The European Space Agency is making the final preparations for its first ever space-plane launch on Wednesday.

The IXV, short for Intermediate Experimental Vehicle, would give Europe its very own shuttle-like, re-usable space vehicle.

Euronews is providing live web coverage of the mission here from 12.30.

The mission will provide data vital to eventually develop technology for a sample return mission to Mars or to shuttle astronauts back from the International Space Station.

On February 11, the prototype IXV will undertake a 100 minute unmanned test flight. Taking off from Kourou, French Guiana it will coast up to 420km before beginning the crucial re-entry phase.

“Now the important thing to keep in mind is that this really is an experimental test flight and anything could happen,” Euronews’ space expert Jeremy Wilks explains.

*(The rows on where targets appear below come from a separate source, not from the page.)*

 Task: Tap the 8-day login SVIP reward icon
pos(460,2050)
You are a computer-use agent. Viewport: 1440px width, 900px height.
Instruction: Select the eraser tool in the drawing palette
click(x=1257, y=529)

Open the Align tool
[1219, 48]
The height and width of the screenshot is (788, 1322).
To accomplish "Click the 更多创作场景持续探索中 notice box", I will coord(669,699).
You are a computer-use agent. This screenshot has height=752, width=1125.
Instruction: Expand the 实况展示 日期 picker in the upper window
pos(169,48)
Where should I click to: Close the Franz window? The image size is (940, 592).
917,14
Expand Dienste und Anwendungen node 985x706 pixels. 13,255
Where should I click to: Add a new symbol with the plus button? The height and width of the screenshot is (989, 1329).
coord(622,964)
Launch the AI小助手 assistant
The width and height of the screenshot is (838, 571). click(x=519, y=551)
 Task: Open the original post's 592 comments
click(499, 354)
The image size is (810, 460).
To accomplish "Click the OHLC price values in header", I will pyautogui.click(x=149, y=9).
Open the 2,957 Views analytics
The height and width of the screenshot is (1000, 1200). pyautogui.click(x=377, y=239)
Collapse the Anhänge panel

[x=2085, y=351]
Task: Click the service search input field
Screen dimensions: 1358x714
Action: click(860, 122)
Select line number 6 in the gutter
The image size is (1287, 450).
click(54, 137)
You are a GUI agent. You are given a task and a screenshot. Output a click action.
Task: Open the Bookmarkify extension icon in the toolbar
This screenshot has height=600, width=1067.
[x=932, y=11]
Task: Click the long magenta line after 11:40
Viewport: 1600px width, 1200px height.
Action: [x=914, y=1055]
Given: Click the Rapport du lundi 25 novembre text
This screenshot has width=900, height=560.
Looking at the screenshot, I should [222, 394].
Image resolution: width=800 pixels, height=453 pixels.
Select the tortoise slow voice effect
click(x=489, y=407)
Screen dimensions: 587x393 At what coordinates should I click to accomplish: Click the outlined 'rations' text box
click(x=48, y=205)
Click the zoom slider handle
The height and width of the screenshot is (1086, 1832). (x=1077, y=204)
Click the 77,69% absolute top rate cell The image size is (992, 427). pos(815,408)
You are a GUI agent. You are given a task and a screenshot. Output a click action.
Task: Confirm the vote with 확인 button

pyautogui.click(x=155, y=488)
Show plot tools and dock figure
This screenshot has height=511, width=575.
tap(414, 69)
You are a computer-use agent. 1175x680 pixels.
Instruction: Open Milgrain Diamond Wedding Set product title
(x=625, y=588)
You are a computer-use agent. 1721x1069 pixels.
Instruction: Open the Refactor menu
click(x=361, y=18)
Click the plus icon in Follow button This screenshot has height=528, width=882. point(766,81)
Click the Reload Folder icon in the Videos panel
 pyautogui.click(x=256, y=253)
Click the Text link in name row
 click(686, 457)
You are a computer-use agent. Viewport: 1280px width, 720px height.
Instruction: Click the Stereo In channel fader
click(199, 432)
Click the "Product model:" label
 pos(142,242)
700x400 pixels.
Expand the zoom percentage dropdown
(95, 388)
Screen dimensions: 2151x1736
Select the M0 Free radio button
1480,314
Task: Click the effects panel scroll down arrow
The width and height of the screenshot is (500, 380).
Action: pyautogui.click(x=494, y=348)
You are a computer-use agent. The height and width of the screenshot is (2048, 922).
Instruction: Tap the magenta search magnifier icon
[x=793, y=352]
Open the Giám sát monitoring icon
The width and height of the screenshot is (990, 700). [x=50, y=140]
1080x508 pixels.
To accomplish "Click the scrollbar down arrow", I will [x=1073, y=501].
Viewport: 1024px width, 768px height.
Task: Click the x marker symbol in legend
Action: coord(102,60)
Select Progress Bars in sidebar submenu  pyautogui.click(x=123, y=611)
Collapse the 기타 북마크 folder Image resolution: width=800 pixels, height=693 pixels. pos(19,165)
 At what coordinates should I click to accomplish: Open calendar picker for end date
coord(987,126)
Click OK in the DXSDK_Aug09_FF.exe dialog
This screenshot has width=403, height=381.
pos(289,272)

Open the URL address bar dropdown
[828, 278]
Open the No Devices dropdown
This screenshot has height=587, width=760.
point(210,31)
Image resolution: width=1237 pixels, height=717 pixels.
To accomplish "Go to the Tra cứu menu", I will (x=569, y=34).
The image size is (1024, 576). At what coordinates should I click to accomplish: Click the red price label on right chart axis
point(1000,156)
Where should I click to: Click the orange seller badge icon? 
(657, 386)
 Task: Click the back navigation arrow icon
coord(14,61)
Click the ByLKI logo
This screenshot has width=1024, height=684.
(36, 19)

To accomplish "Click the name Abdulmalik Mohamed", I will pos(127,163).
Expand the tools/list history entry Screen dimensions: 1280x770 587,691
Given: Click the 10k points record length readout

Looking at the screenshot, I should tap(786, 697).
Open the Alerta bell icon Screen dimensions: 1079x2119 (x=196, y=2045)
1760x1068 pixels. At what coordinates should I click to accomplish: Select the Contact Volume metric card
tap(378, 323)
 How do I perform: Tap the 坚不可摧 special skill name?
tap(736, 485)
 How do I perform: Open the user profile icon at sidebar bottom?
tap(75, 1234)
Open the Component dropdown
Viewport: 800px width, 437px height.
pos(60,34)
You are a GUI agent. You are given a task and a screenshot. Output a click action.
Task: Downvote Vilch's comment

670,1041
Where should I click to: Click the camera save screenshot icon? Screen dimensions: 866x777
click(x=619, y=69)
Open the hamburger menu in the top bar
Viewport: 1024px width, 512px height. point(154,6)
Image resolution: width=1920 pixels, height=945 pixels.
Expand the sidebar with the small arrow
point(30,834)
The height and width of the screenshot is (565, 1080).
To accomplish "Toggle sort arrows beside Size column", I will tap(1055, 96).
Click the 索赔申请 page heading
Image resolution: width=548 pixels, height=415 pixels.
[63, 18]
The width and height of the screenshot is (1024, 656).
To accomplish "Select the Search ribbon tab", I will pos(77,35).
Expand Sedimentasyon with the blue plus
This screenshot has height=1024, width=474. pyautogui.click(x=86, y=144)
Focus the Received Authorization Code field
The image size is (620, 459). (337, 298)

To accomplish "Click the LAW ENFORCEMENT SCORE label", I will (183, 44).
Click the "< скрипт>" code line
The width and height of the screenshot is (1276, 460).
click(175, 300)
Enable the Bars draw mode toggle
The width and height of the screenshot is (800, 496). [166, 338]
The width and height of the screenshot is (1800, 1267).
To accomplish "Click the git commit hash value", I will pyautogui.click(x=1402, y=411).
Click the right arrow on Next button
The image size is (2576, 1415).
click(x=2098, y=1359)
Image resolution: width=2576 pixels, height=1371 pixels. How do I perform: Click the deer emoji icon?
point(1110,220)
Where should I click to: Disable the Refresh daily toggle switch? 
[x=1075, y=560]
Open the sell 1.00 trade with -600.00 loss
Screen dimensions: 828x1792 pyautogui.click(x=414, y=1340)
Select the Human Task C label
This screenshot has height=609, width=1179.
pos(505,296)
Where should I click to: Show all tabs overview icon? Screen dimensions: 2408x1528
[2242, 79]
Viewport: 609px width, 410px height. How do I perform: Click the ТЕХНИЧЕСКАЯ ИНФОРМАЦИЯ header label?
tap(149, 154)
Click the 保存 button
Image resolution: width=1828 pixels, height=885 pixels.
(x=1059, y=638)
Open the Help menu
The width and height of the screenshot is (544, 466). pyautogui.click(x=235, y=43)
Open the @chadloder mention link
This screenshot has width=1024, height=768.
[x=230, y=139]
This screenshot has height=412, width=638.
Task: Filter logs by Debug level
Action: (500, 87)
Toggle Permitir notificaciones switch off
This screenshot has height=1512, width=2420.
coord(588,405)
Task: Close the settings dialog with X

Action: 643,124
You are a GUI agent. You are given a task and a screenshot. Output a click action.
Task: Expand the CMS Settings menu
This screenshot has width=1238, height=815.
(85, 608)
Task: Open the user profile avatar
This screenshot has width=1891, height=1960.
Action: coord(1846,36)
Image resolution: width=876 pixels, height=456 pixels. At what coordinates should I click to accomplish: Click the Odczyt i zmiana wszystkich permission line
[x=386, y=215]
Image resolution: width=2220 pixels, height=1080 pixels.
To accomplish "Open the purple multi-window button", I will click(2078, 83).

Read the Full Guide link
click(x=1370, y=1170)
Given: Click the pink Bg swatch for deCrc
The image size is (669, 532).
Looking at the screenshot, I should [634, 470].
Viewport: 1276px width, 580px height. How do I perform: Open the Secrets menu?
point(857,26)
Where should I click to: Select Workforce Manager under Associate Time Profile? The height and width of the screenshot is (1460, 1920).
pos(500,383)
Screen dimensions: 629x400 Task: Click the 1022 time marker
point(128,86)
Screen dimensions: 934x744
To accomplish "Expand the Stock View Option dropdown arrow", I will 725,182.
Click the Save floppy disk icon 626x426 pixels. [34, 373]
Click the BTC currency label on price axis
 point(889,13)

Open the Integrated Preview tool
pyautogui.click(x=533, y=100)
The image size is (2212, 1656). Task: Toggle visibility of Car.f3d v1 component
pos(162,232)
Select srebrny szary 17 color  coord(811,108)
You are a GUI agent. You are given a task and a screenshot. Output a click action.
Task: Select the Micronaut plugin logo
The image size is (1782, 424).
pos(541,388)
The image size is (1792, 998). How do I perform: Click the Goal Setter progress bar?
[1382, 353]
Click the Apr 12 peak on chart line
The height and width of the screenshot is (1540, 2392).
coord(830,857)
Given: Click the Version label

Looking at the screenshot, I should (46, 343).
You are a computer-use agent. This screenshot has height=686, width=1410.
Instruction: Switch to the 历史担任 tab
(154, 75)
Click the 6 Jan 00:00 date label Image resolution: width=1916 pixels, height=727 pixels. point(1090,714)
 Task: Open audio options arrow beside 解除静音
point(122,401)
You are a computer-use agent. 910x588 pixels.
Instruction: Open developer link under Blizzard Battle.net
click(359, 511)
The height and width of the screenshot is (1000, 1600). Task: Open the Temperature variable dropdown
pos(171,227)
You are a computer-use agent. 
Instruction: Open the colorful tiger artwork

“The reason it has been organised is that although you can do simulations on computers and in wind tunnels the best way to learn about re-entry is to go to space and come back down again. The IXV is covered in sensors it has 300 of them gathering information about pressure and temperature all over its body as it comes down to that targeted splashdown in the Pacific Ocean.”

The recovery vehicle stationed in Flamenco Island in Panama has been testing equipment to lift the IXV out of the water since mid-January.

The fruit of five years research at a cost of 150 million euros, the IXV space-plane is the proving ground for a re-usable vehicle that could eventually land on a traditional runway after a space mission.